There are 1 best solutions below

3
On BEST ANSWER

Update

This has been fixed in the Netty repository and will be included in Netty 4.1.108.Final.

What happens

From your thread dumps, I can see the following:

  • In the blocked thread, the class initializer of InetAddress waits for a native library to be loaded but it cannot because another thread is loading a native library.
  • The other thread attempts to use InetAddress as part of loading a native library. Specifically, the class initializer of Netty's Native class loads a native library (netty_transport_native_epoll) which in turn makes an upcall to LinuxSocket (or at least initializes it) which requires InetAddress to be loaded.

So the problem is that Netty uses InetAddress while loading a native library which can occur during initialization.

A workaround

You can make sure that InetAddress is fully initialized before giving Netty a chance to do anything.
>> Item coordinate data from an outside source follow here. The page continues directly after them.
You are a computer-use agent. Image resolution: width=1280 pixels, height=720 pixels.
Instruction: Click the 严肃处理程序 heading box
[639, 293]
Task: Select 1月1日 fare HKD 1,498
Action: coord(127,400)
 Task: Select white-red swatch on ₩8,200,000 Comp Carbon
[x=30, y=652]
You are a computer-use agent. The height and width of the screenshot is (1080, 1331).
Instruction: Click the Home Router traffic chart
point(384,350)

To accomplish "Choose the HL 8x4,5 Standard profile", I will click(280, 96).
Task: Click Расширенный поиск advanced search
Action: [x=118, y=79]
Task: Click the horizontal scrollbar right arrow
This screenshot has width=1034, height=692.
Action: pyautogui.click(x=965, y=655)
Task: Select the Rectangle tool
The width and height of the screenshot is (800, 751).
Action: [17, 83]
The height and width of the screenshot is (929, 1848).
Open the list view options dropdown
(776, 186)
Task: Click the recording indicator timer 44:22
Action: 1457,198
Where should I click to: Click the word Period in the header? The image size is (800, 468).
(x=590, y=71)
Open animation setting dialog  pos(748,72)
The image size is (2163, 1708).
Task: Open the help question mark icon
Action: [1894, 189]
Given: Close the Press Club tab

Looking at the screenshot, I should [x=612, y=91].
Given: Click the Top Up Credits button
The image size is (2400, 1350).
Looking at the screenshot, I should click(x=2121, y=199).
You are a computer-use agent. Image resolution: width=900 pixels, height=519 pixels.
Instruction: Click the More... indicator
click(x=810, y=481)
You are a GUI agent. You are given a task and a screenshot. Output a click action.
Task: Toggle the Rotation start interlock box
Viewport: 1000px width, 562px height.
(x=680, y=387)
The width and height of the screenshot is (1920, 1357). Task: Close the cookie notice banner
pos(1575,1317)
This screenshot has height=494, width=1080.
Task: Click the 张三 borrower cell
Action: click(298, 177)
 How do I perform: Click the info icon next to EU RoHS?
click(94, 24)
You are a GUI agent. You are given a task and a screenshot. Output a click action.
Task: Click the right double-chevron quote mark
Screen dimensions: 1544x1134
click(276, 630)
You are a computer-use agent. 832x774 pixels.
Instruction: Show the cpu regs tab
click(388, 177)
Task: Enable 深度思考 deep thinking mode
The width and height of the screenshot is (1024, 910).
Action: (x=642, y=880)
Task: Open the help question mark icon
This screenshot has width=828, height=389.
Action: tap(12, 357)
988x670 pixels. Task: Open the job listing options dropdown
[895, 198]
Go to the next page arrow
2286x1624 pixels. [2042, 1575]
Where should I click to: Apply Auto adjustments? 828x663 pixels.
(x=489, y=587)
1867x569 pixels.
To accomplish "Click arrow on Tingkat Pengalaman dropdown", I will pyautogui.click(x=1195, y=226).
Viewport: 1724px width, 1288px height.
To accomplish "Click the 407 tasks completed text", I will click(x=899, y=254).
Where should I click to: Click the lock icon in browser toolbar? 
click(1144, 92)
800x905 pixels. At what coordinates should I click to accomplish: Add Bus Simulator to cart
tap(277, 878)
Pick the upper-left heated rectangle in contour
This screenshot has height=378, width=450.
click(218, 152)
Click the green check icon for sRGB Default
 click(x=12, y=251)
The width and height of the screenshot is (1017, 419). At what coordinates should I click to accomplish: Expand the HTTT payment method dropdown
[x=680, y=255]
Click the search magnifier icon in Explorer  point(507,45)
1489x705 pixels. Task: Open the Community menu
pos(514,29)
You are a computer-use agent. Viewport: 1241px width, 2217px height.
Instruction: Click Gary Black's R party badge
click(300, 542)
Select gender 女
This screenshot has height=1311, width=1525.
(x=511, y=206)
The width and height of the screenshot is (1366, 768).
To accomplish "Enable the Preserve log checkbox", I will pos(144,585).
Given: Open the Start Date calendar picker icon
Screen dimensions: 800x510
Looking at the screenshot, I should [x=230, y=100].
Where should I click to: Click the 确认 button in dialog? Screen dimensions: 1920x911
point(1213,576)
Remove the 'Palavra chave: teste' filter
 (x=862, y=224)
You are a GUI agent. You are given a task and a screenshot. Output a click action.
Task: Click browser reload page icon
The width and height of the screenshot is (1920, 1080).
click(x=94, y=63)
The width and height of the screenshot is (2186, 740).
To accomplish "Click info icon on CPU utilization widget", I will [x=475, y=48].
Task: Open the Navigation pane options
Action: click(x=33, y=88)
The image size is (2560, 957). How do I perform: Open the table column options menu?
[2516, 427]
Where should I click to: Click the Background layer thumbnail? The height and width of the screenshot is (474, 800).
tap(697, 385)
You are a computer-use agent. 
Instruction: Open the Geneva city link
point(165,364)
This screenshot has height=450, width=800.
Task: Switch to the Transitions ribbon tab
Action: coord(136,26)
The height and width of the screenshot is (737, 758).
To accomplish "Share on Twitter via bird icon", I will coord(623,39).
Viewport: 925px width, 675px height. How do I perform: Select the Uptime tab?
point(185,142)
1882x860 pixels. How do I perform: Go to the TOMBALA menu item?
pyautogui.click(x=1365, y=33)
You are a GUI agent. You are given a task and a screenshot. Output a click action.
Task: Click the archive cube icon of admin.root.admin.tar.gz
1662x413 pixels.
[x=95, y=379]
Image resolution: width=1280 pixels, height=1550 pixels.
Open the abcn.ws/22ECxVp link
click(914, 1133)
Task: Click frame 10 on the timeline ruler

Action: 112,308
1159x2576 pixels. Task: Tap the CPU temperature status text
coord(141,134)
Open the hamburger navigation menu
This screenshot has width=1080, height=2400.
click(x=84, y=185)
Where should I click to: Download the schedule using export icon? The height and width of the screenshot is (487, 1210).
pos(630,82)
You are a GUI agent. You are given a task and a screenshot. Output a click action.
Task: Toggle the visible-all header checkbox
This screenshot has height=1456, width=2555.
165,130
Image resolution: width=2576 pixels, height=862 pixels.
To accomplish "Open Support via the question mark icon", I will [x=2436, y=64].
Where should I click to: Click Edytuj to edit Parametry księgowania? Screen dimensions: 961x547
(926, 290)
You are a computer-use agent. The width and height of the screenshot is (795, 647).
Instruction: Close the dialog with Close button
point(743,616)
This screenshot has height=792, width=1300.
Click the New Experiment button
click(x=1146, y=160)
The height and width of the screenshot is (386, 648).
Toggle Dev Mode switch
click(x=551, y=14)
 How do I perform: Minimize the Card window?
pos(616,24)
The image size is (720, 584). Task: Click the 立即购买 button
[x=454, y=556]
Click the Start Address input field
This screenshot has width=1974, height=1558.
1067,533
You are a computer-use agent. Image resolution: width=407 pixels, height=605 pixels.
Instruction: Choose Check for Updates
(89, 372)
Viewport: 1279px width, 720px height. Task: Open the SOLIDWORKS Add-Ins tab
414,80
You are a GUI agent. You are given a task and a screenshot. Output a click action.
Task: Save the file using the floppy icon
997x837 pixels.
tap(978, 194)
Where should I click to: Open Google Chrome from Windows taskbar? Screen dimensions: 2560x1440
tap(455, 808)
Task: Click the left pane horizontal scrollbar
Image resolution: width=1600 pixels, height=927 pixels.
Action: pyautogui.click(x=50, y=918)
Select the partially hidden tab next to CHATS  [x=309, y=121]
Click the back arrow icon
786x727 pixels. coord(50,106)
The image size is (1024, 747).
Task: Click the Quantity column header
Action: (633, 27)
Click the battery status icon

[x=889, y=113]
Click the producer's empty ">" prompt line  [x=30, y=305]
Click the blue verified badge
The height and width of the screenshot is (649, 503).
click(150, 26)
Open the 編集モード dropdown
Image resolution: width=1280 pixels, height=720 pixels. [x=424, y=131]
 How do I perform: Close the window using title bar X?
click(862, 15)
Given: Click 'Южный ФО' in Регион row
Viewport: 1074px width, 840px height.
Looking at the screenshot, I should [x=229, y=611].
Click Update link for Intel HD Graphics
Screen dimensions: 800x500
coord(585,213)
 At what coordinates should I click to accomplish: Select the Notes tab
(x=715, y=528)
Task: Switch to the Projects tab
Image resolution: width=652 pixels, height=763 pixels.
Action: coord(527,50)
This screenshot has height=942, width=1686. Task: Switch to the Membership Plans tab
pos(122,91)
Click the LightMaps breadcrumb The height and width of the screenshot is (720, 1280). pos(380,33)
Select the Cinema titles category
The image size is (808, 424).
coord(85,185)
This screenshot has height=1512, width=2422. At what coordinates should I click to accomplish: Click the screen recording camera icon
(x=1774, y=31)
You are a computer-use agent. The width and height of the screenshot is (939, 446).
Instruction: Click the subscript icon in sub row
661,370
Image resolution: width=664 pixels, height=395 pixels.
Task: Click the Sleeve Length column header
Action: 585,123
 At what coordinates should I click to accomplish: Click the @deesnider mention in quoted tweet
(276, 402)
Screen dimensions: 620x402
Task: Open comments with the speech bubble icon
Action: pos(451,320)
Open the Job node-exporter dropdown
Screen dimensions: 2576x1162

You can do that by running InetAddress.getLocalHost(); at the beginning of your main. That should be before Netty is used anywhere and it should initialize InetAddress

Actually solving the problem

You can file a bugreport to the Netty team (or even write a pull request yourself).

One solution they could implement is to initialize InetAddress themselves before loading native libraries (that rely on it being loaded/loadable).

For example, they could add a InetAddress.getLocalHost(); call into the Native class before actually loading stuff (e.g. at the beginning of Native.loadNativeLibrary).

Alternatively, it might even possible to change something that loading the native library doesn't require InetAddress at all. However, I don't have sufficient knowledge about Netty (internals) to be able to judge that.